▶ _Passage_

For test data verification, the probability of causing false MBUs randomly was calculated and then compared against Monte Carlo simulations to verify these predictions. The results of this analysis are shown in Table I. In the worst case, the actual observed MBU rates were more than 25 times the predicted false MBU rates, suggesting that an actual MBU phenomenon has been observed.

The RHmO team has also started analyzing heavy ion data that was taken by Xilinx and the Xilinx Radiation Test Consortium for Virtex-II. The early analysis of the data has been for LETs of 1.5-60 MeV/mg/cm². For these LETs, 1% to 35% of the events observed are MBUs. A more detailed report on MBUs in SRAM FPGAs can be found in [7].
The technical approach can be broken into two parts, developing a tool infrastructure to support synthesis level simulation and circuit queries, and developing a synthesis-level power model. The tool infrastructure was discussed in section II to develop power tools to support querying and assigning capacitance values, and tracking wire toggle rates during simulation. Additionally, interoperability with the Xilinx tool flow was added, allowing XPower reports and .ncd files to be imported for detailed analysis of a placed and routed circuit's power characteristics. This environment allows a synthesized circuit to be directly compared against its placed and routed form to track what factors at the synthesis level lead to high power consumption at the placed and routed level. This environment allows the development and experimentation of several power models, from generic ‘toggle rate only’ models to the exact timing-level placed and routed circuit. After the power models have been created and verified, the end user can import their design into the JHDL environment using the EDIF import tool and simulate using the Synthesis Power Model (SPM), to generate synthesis level power reports, as depicted in Figure 5.

### IV. Power

#### A. Background

Current SRAM-based FPGA design tools have been created with only speed or area optimizations as their goal and only recently have accurate power measurement tools become commercially available. These tools, such as the Xilinx XPower tool, are limited in the content of the power information they provide, readability, and their entry point in the FPGA design flow. Pre-place and route estimates are currently performed by manually entering and estimating device utilization, toggling rates, and routing interconnect, and automated power measurements are only available after going through a complete iteration of the entire design flow. This process can be ad hoc and time consuming, as a designer needs to interact with multiple tools that generate multiple memory-hungry intermediary files. At this level, the machine-generated signal names are difficult to resolve with their functional level counterparts in order to make optimizations. In other words, very little guidance is given to the designer on how to optimize if the power specifications were not met.

The goal of the power analysis and optimization tools is to make power a first-class design constraint by moving power analysis and optimization closer to the design entry point, with the help of the tool improvements outlined in Section II. Whereas the first year of this effort focused on developing accurate time-based power simulations of placed and routed circuits and enabling capabilities to rapidly sort, find, and cross probe signal and components, the second year used this infrastructure to develop more sophisticated power modeling to do power estimation and analysis at the post synthesis level, without the need for going through place and route.

#### B. Post Synthesis Power Modeling

Modeling at the post synthesis level has the following advantages: 1) early power feedback in the design flow, 2) power results are displayed at a high level, closer to the logical design entry point 3) and bulky, low-level timing accurate simulation and stimulus files are eliminated. These three aspects allow a designer to quickly and easily generate power estimates, relate the results back to their original logical level design entry, and explore design trade-off scenarios. The results presented here were derived using Xilinx Virtex-II FPGAs and tool suites, however the techniques apply to all FPGAs.

▶ _Task brief_
Return the part of the FPGA power passage between "Modeling at the" and "to all FPGAs.", inclusive. Rely only on the text when working with the material.

▶ _Extracted information_
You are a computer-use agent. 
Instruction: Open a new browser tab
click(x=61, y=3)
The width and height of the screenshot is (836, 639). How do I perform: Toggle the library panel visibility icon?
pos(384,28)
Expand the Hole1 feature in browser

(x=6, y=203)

▶ _Correct answer_
Modeling at the post synthesis level has the following advantages: 1) early power feedback in the design flow, 2) power results are displayed at a high level, closer to the logical design entry point 3) and bulky, low-level timing accurate simulation and stimulus files are eliminated. These three aspects allow a designer to quickly and easily generate power estimates, relate the results back to their original logical level design entry, and explore design trade-off scenarios. The results presented here were derived using Xilinx Virtex-II FPGAs and tool suites, however the techniques apply to all FPGAs.